-- START OF PROVIDED RECORDS --

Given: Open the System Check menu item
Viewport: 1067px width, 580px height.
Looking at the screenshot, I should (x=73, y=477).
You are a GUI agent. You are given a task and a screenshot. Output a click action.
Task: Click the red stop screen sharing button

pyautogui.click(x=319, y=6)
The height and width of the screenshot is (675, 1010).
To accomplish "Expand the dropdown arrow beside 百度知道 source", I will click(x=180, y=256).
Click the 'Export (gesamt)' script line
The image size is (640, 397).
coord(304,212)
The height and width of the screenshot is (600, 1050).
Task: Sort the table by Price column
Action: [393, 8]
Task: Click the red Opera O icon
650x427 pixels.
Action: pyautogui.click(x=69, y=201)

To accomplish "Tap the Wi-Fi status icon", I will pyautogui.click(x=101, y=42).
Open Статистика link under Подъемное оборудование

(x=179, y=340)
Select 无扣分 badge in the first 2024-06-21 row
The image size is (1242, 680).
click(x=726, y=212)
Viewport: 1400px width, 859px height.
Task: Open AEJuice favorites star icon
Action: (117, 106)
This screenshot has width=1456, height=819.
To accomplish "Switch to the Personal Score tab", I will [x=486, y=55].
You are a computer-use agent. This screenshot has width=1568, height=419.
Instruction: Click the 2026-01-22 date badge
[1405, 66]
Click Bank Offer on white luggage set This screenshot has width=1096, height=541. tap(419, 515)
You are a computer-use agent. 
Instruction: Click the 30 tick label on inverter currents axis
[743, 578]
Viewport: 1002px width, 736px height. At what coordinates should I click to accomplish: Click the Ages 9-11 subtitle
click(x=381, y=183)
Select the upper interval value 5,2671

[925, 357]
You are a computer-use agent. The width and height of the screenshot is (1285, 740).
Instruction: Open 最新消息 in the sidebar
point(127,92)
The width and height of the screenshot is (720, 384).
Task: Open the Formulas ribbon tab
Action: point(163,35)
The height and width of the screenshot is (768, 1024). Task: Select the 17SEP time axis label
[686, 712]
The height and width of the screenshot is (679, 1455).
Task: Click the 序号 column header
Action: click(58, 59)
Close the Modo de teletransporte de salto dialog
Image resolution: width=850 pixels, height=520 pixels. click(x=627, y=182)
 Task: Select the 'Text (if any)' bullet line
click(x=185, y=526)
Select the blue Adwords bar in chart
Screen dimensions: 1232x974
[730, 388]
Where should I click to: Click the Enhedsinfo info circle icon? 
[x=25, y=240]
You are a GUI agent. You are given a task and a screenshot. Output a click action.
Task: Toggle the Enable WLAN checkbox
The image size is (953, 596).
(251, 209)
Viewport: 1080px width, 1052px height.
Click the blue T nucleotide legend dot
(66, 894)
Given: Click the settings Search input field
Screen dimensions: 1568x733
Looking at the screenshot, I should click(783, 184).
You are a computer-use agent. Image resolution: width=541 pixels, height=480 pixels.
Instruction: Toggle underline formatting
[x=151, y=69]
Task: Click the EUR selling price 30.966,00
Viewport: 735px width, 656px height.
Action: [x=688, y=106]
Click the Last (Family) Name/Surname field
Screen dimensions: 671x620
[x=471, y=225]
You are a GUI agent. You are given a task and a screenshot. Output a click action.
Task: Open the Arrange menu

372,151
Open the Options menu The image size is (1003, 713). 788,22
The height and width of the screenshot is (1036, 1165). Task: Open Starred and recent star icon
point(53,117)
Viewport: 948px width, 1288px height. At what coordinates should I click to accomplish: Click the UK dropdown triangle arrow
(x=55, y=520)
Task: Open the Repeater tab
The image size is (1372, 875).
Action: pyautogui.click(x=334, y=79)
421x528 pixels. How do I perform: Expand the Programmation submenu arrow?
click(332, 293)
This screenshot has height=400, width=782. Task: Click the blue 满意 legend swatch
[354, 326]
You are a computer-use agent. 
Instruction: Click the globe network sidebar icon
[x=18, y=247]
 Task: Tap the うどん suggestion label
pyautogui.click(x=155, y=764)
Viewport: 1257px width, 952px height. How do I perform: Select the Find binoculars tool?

-- END OF PROVIDED RECORDS --

Copy all of the data above line for line, keeping every character and every line break.

* **TASK RESULT**
Given: Open the System Check menu item
Viewport: 1067px width, 580px height.
Looking at the screenshot, I should (x=73, y=477).
You are a GUI agent. You are given a task and a screenshot. Output a click action.
Task: Click the red stop screen sharing button

pyautogui.click(x=319, y=6)
The height and width of the screenshot is (675, 1010).
To accomplish "Expand the dropdown arrow beside 百度知道 source", I will click(x=180, y=256).
Click the 'Export (gesamt)' script line
The image size is (640, 397).
coord(304,212)
The height and width of the screenshot is (600, 1050).
Task: Sort the table by Price column
Action: [393, 8]
Task: Click the red Opera O icon
650x427 pixels.
Action: pyautogui.click(x=69, y=201)

To accomplish "Tap the Wi-Fi status icon", I will pyautogui.click(x=101, y=42).
Open Статистика link under Подъемное оборудование

(x=179, y=340)
Select 无扣分 badge in the first 2024-06-21 row
The image size is (1242, 680).
click(x=726, y=212)
Viewport: 1400px width, 859px height.
Task: Open AEJuice favorites star icon
Action: (117, 106)
This screenshot has width=1456, height=819.
To accomplish "Switch to the Personal Score tab", I will [x=486, y=55].
You are a computer-use agent. This screenshot has width=1568, height=419.
Instruction: Click the 2026-01-22 date badge
[1405, 66]
Click Bank Offer on white luggage set This screenshot has width=1096, height=541. tap(419, 515)
You are a computer-use agent. 
Instruction: Click the 30 tick label on inverter currents axis
[743, 578]
Viewport: 1002px width, 736px height. At what coordinates should I click to accomplish: Click the Ages 9-11 subtitle
click(x=381, y=183)
Select the upper interval value 5,2671

[925, 357]
You are a computer-use agent. The width and height of the screenshot is (1285, 740).
Instruction: Open 最新消息 in the sidebar
point(127,92)
The width and height of the screenshot is (720, 384).
Task: Open the Formulas ribbon tab
Action: point(163,35)
The height and width of the screenshot is (768, 1024). Task: Select the 17SEP time axis label
[686, 712]
The height and width of the screenshot is (679, 1455).
Task: Click the 序号 column header
Action: click(58, 59)
Close the Modo de teletransporte de salto dialog
Image resolution: width=850 pixels, height=520 pixels. click(x=627, y=182)
 Task: Select the 'Text (if any)' bullet line
click(x=185, y=526)
Select the blue Adwords bar in chart
Screen dimensions: 1232x974
[730, 388]
Where should I click to: Click the Enhedsinfo info circle icon? 
[x=25, y=240]
You are a GUI agent. You are given a task and a screenshot. Output a click action.
Task: Toggle the Enable WLAN checkbox
The image size is (953, 596).
(251, 209)
Viewport: 1080px width, 1052px height.
Click the blue T nucleotide legend dot
(66, 894)
Given: Click the settings Search input field
Screen dimensions: 1568x733
Looking at the screenshot, I should click(783, 184).
You are a computer-use agent. Image resolution: width=541 pixels, height=480 pixels.
Instruction: Toggle underline formatting
[x=151, y=69]
Task: Click the EUR selling price 30.966,00
Viewport: 735px width, 656px height.
Action: [x=688, y=106]
Click the Last (Family) Name/Surname field
Screen dimensions: 671x620
[x=471, y=225]
You are a GUI agent. You are given a task and a screenshot. Output a click action.
Task: Open the Arrange menu

372,151
Open the Options menu The image size is (1003, 713). 788,22
The height and width of the screenshot is (1036, 1165). Task: Open Starred and recent star icon
point(53,117)
Viewport: 948px width, 1288px height. At what coordinates should I click to accomplish: Click the UK dropdown triangle arrow
(x=55, y=520)
Task: Open the Repeater tab
The image size is (1372, 875).
Action: pyautogui.click(x=334, y=79)
421x528 pixels. How do I perform: Expand the Programmation submenu arrow?
click(332, 293)
This screenshot has height=400, width=782. Task: Click the blue 满意 legend swatch
[354, 326]
You are a computer-use agent. 
Instruction: Click the globe network sidebar icon
[x=18, y=247]
 Task: Tap the うどん suggestion label
pyautogui.click(x=155, y=764)
Viewport: 1257px width, 952px height. How do I perform: Select the Find binoculars tool?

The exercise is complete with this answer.